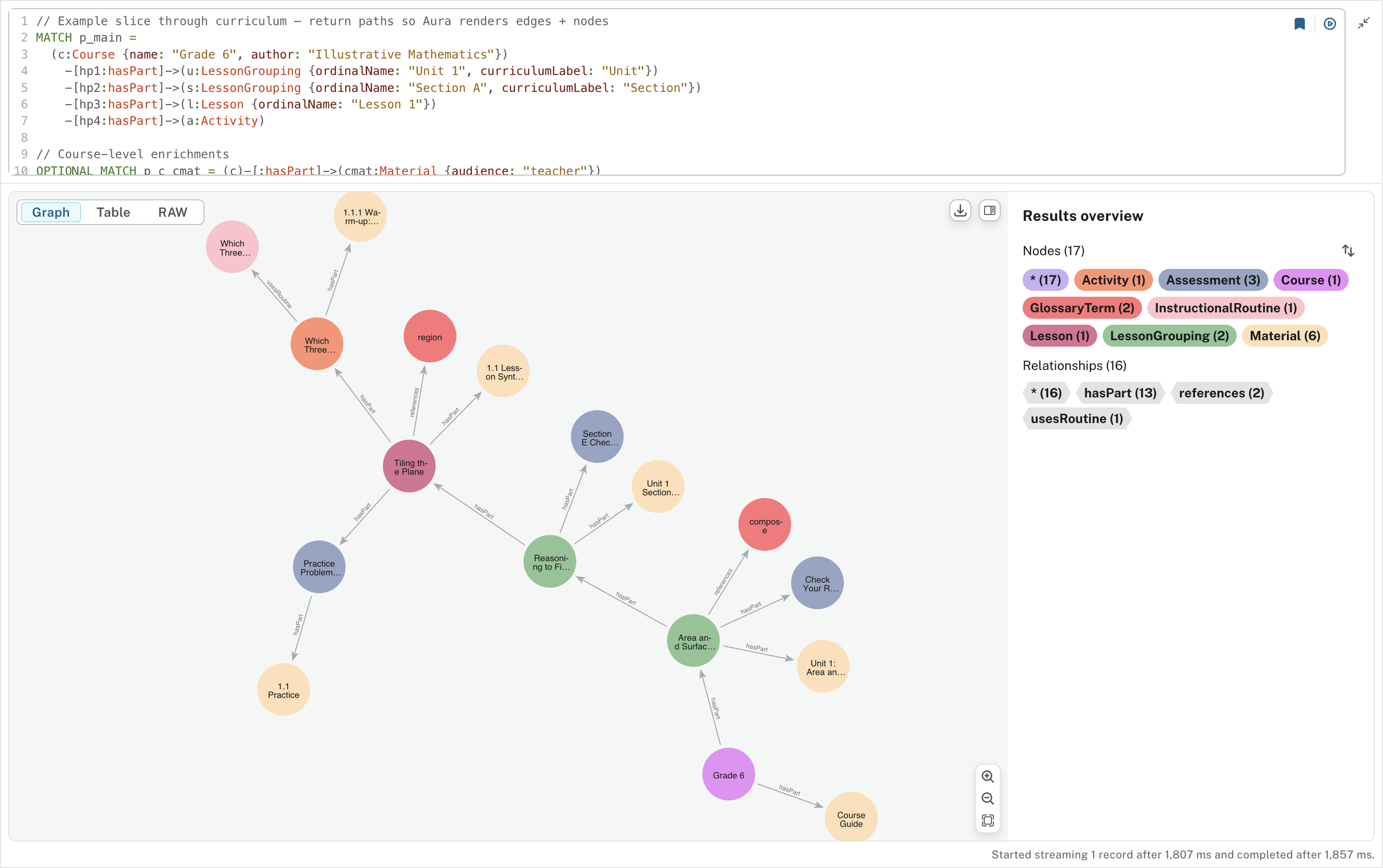Toggle the results overview side panel icon
1383x868 pixels.
(989, 211)
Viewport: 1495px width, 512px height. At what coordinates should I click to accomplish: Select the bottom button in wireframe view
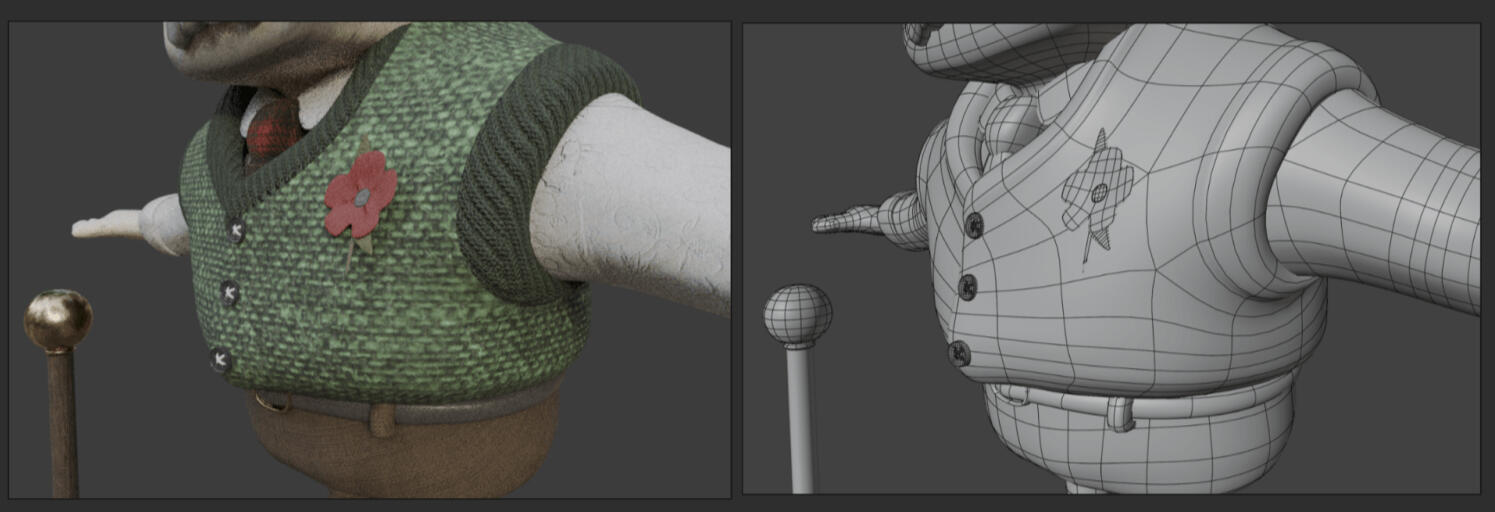pos(959,353)
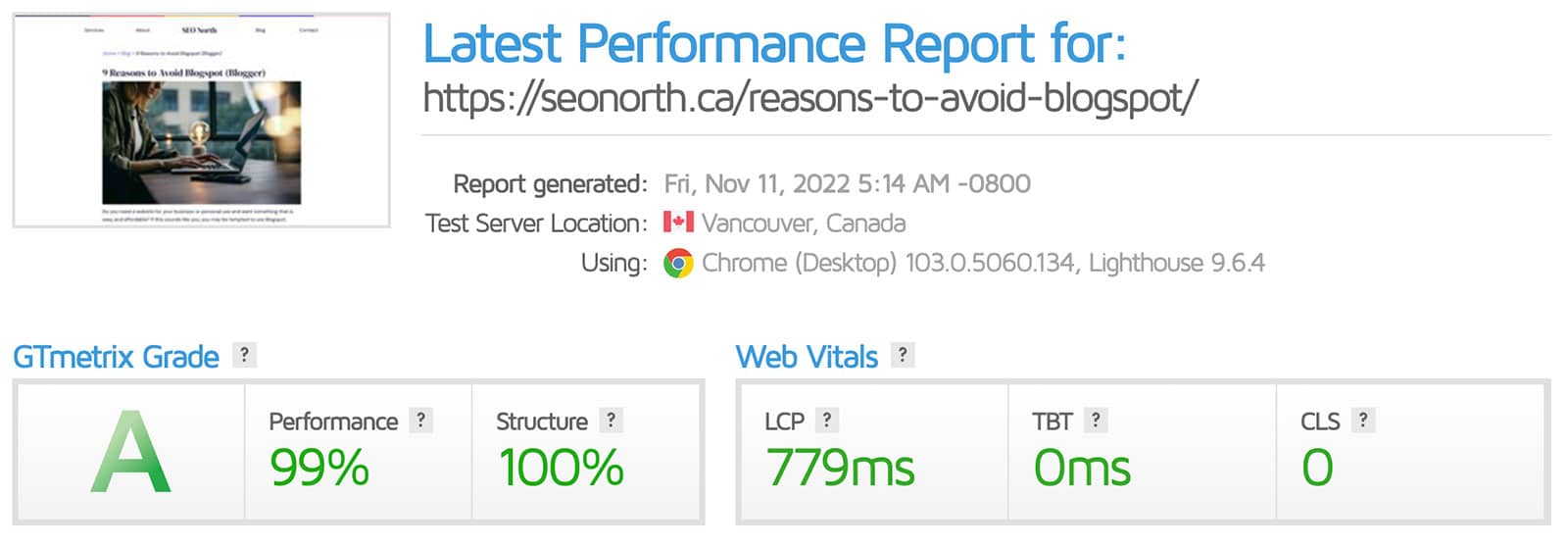Click the help icon beside GTmetrix Grade
The width and height of the screenshot is (1568, 546).
click(x=244, y=355)
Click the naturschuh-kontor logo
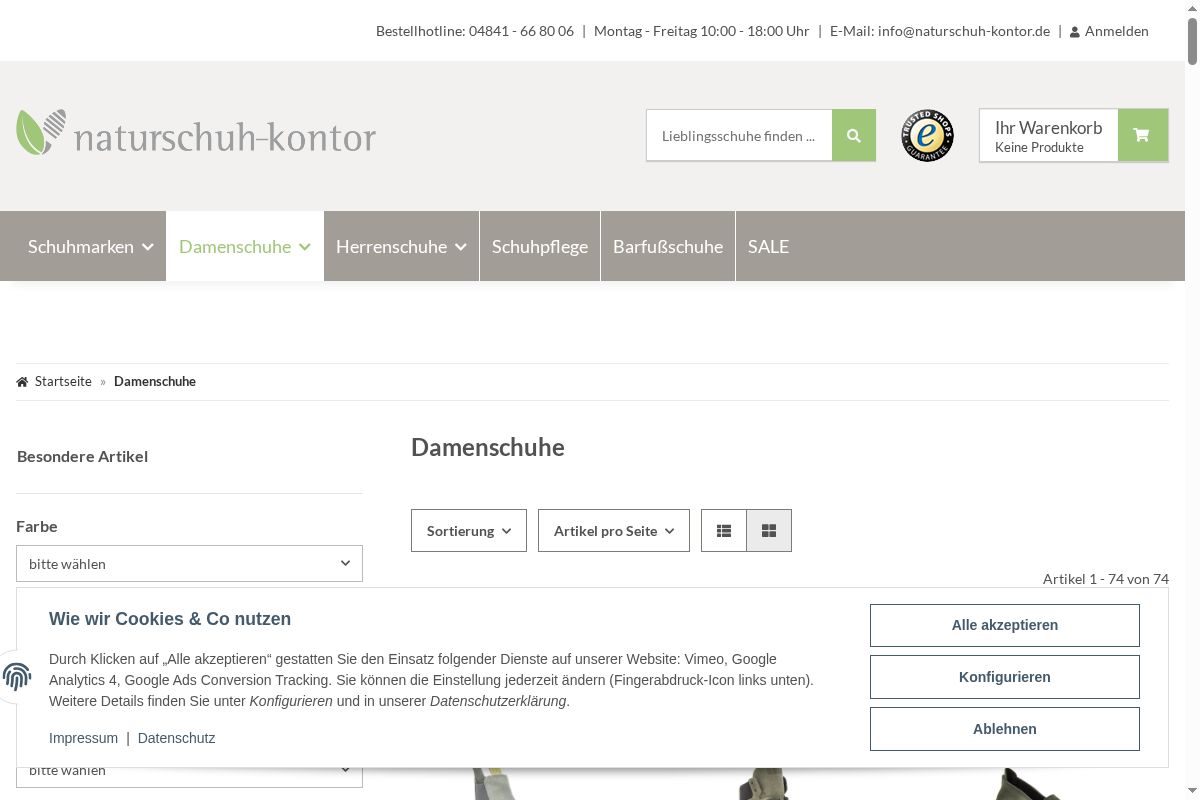This screenshot has height=800, width=1200. pyautogui.click(x=196, y=134)
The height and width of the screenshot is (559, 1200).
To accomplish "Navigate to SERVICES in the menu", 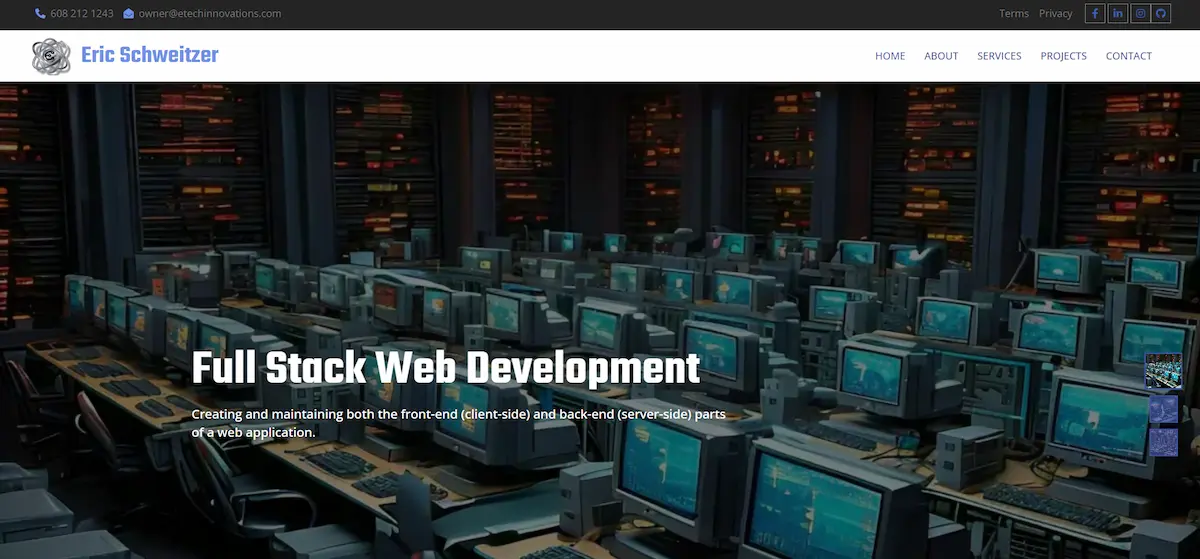I will coord(999,56).
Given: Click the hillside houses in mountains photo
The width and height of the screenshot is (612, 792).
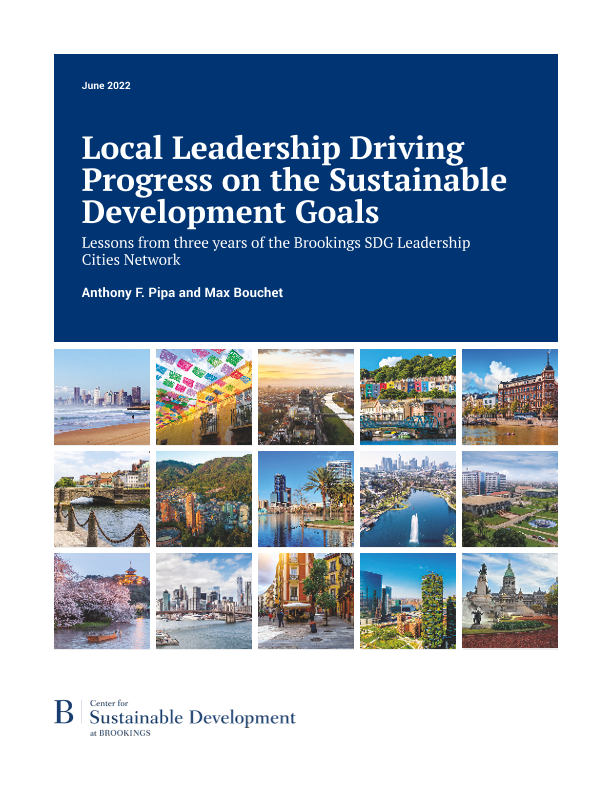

▸ OBJECTIVE
Can you copy out the items word for word, from the line containing "Given: Click the" through the end of the items, including both ends and leaving out the pictures?

▸ WRITTEN SOLUTION
Given: Click the hillside houses in mountains photo
The width and height of the screenshot is (612, 792).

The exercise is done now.